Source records
+ + +
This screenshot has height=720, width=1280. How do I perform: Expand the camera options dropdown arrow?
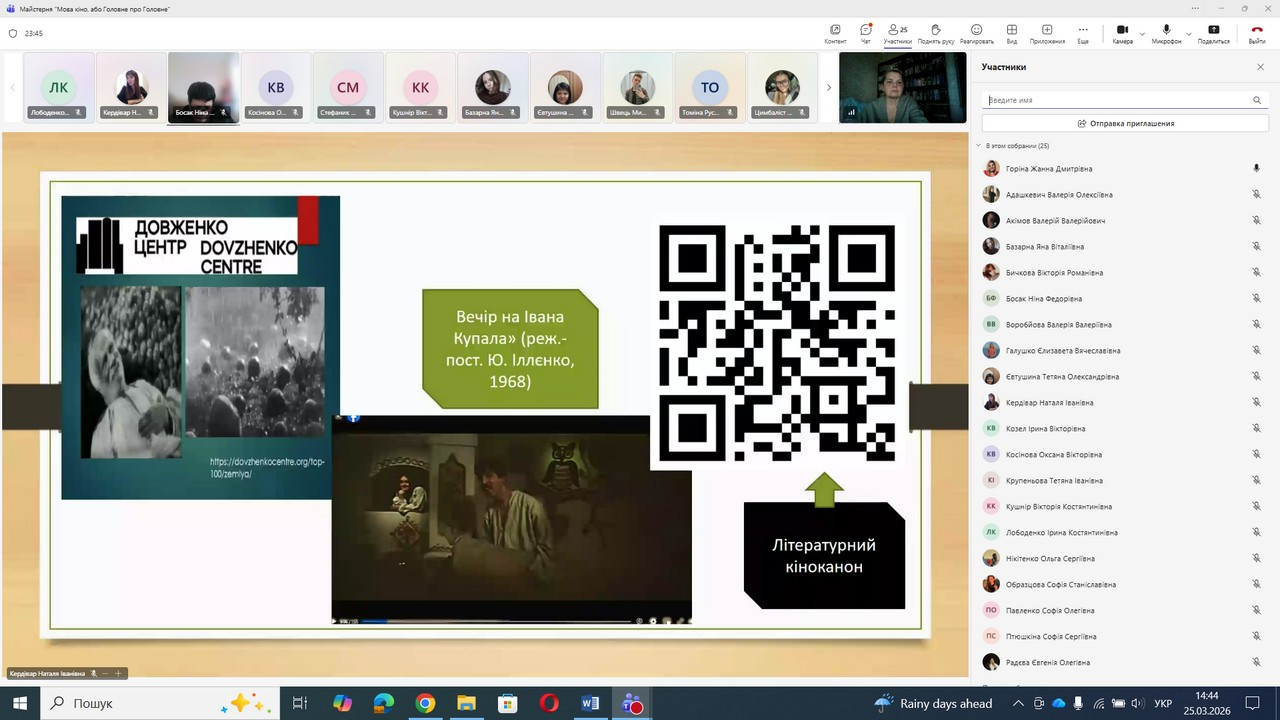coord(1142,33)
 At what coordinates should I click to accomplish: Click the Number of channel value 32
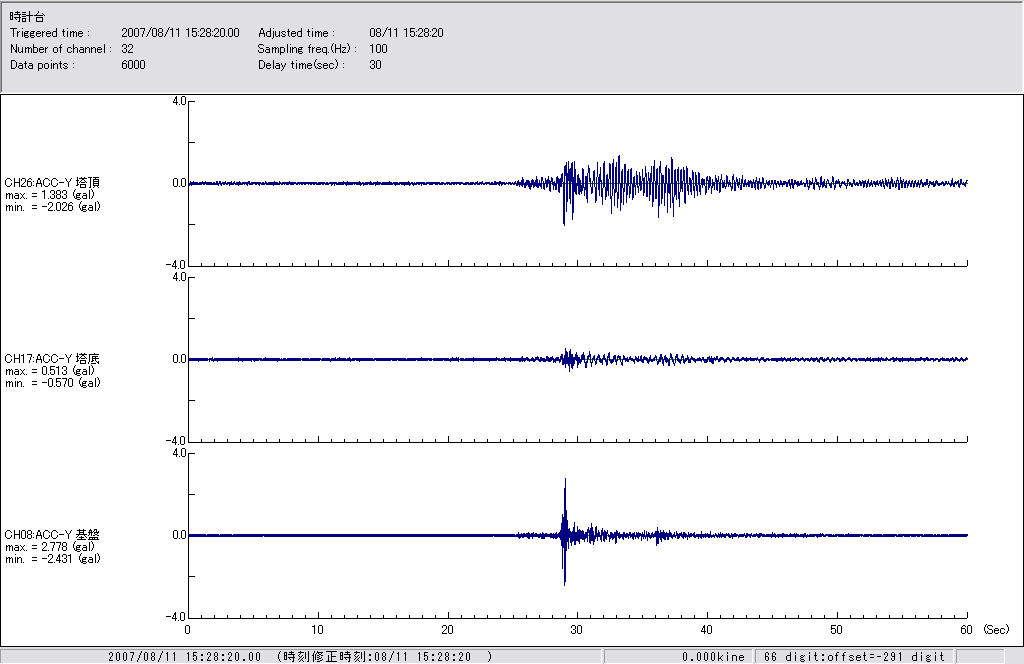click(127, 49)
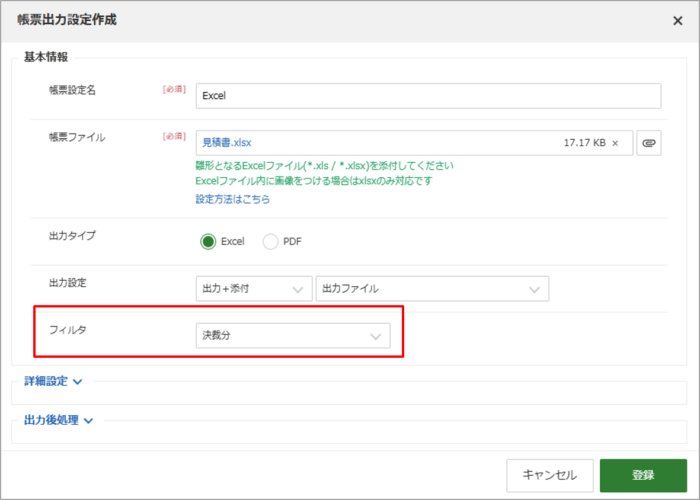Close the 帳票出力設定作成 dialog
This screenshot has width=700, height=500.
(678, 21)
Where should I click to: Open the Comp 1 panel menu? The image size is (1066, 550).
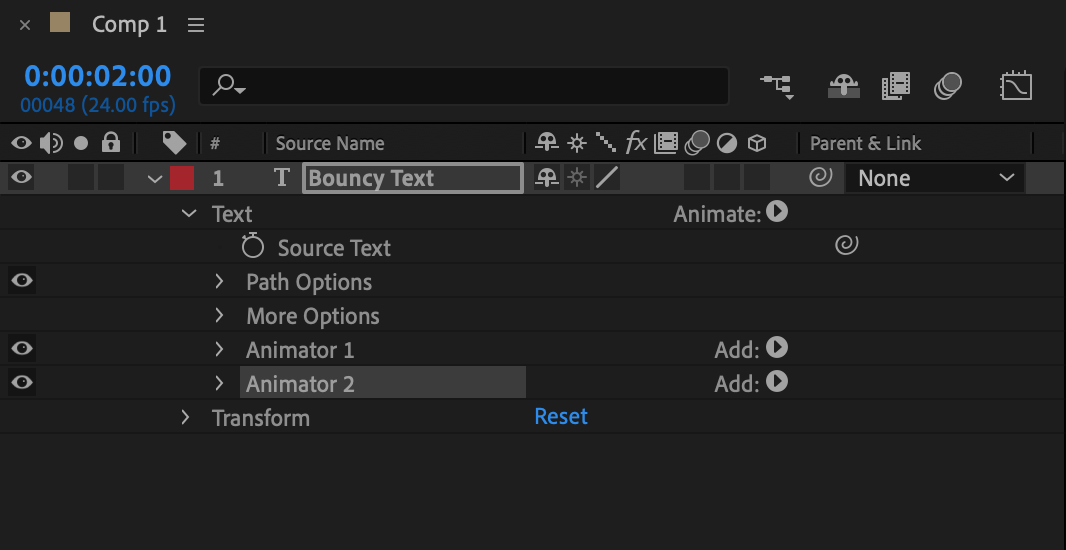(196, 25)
+ + +
Could the entries above be copied out exactly, with no pictures included?

This screenshot has height=720, width=1280. How do I perform: Expand the camera options dropdown arrow?
coord(1142,33)
 At what coordinates should I click to accomplish: Click the Number of channel value 32
click(127, 49)
Close the 帳票出力設定作成 dialog
This screenshot has width=700, height=500.
(678, 21)
Where should I click to: Open the Comp 1 panel menu? The image size is (1066, 550).
(196, 25)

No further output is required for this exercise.